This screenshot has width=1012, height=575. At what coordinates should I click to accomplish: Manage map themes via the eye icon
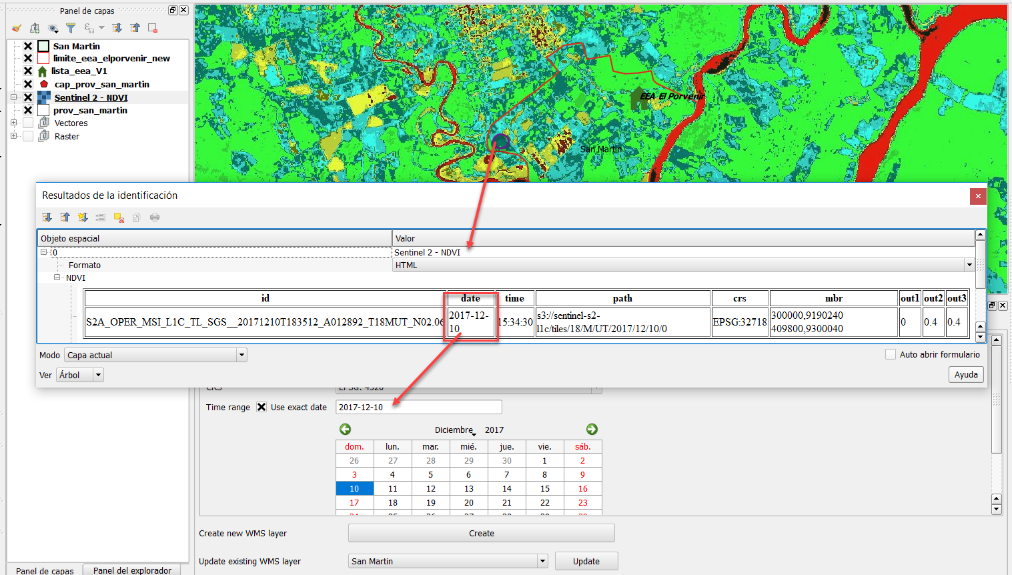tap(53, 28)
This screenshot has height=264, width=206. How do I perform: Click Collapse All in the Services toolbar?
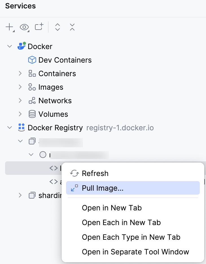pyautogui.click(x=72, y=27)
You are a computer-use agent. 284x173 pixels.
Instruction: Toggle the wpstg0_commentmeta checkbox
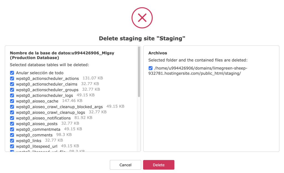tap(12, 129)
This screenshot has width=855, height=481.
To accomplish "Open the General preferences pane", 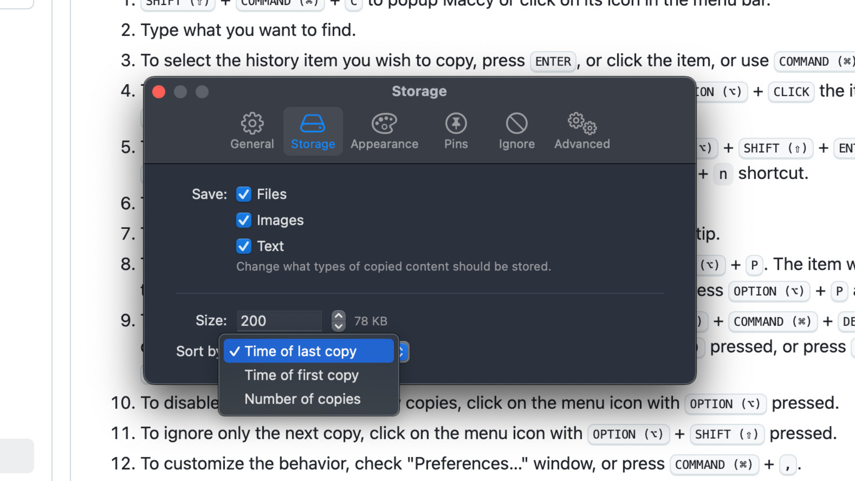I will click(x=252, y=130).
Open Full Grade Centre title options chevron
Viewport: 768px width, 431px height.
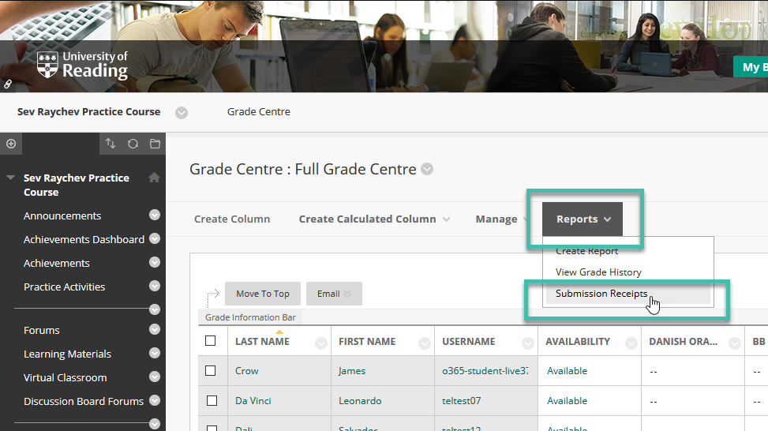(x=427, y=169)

---

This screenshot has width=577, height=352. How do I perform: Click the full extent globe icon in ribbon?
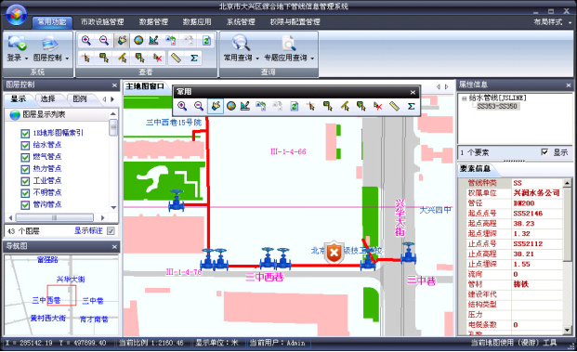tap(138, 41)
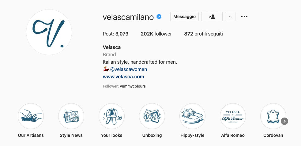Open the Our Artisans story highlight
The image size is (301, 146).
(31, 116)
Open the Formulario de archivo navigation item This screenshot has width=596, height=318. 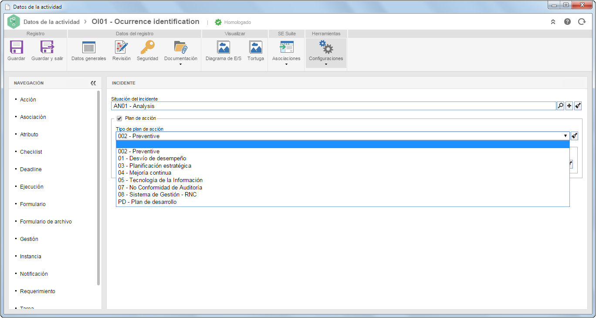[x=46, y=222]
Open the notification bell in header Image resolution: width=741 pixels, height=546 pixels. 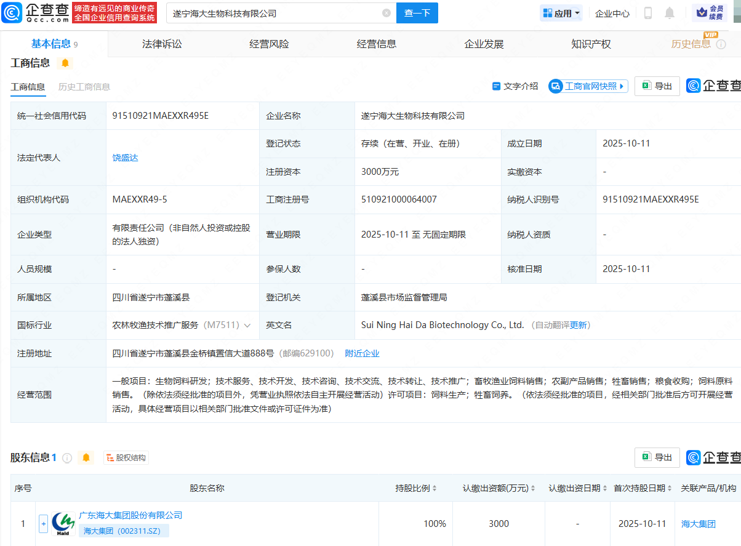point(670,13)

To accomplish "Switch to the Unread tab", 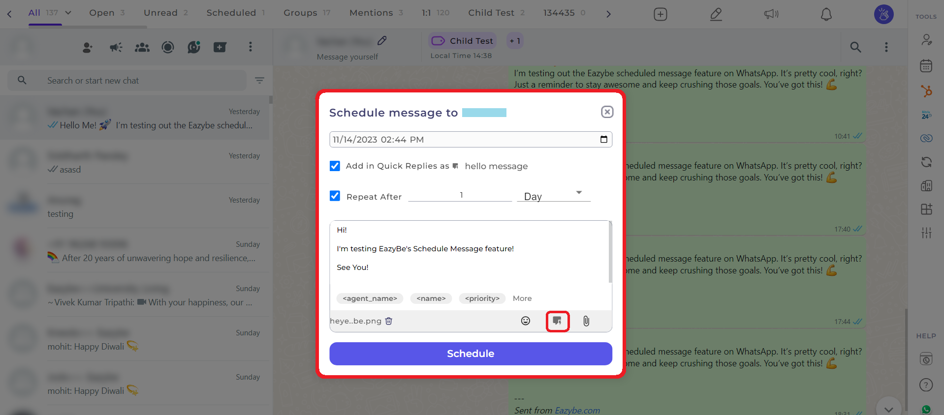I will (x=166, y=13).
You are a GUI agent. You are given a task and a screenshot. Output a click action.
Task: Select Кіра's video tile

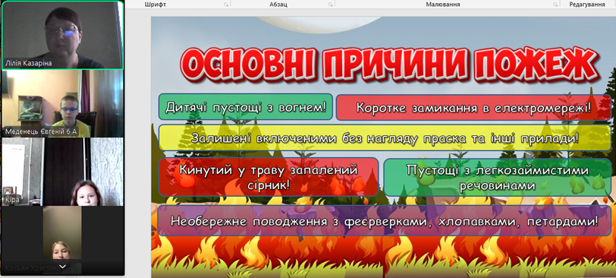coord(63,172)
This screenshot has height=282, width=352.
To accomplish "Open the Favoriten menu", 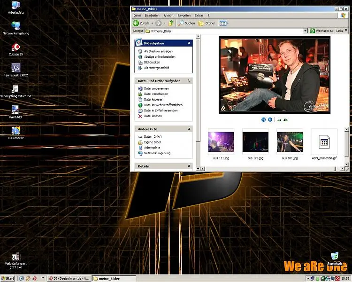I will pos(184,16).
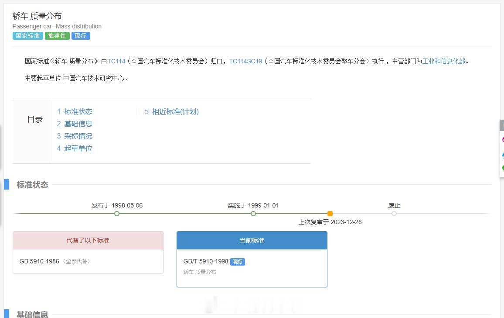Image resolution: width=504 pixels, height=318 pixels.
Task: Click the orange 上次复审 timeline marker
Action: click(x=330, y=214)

--

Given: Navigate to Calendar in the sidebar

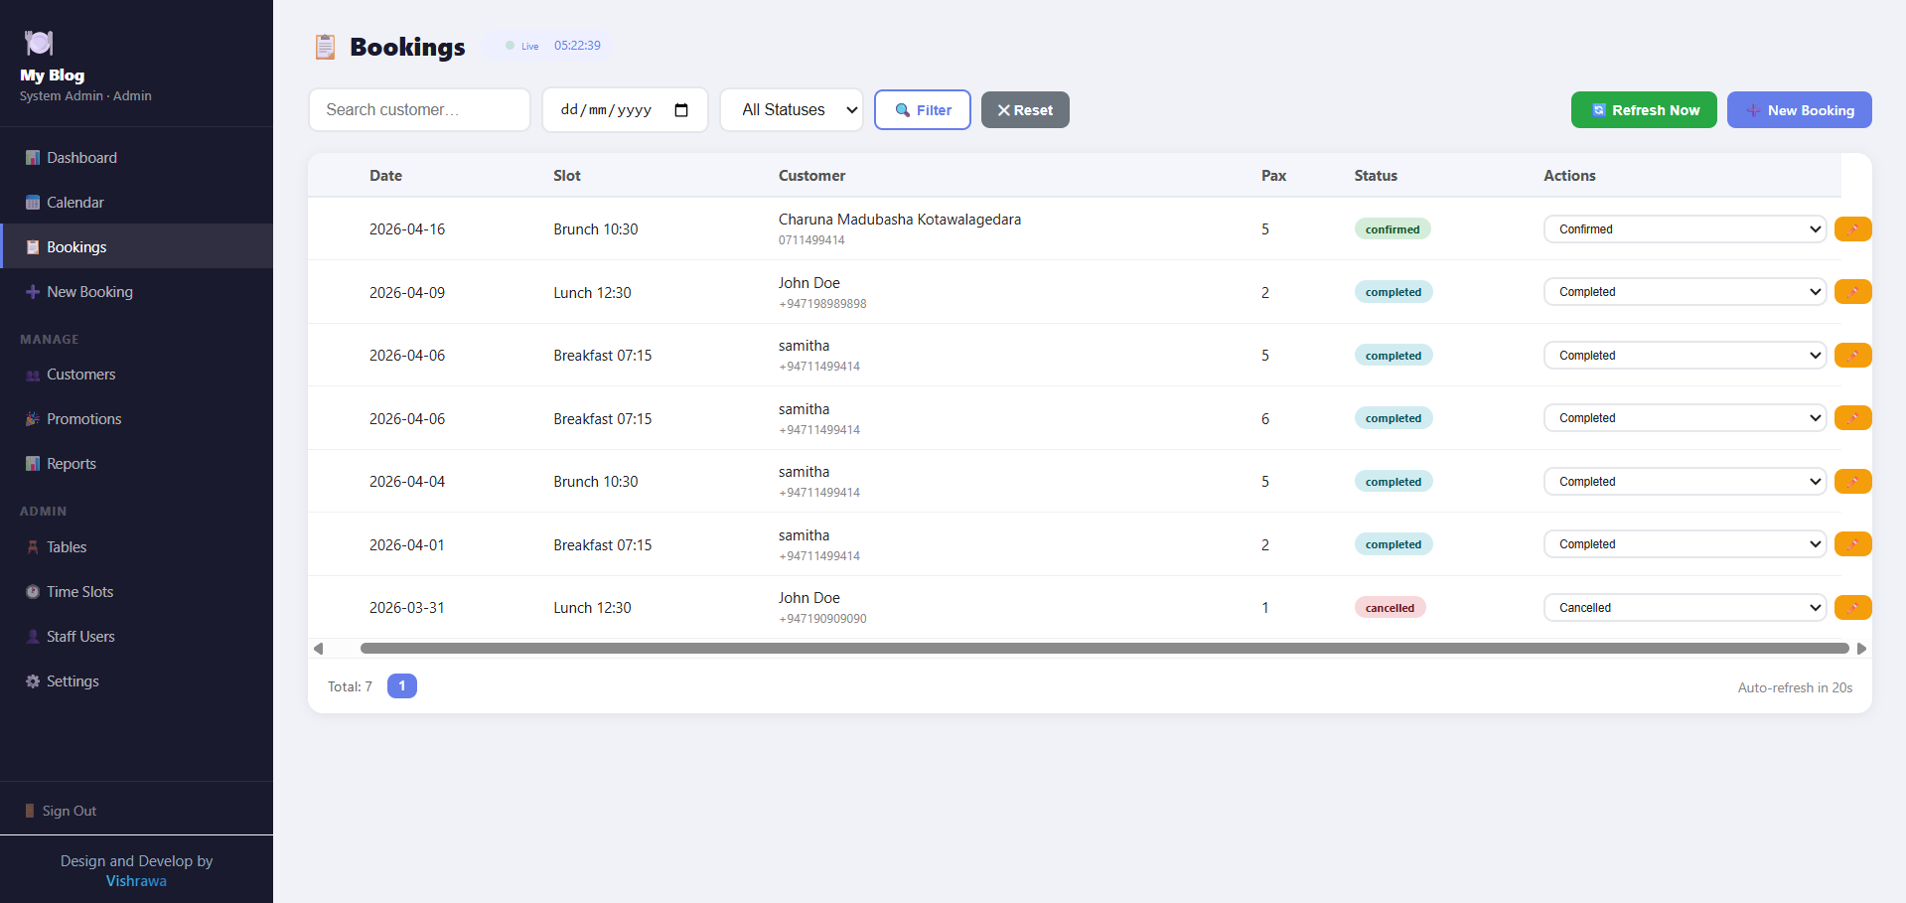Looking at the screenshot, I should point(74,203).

**Task prompt:** Count the lines above in which the string "agent" occurs. Give that number and nothing else.

**Final answer:** 2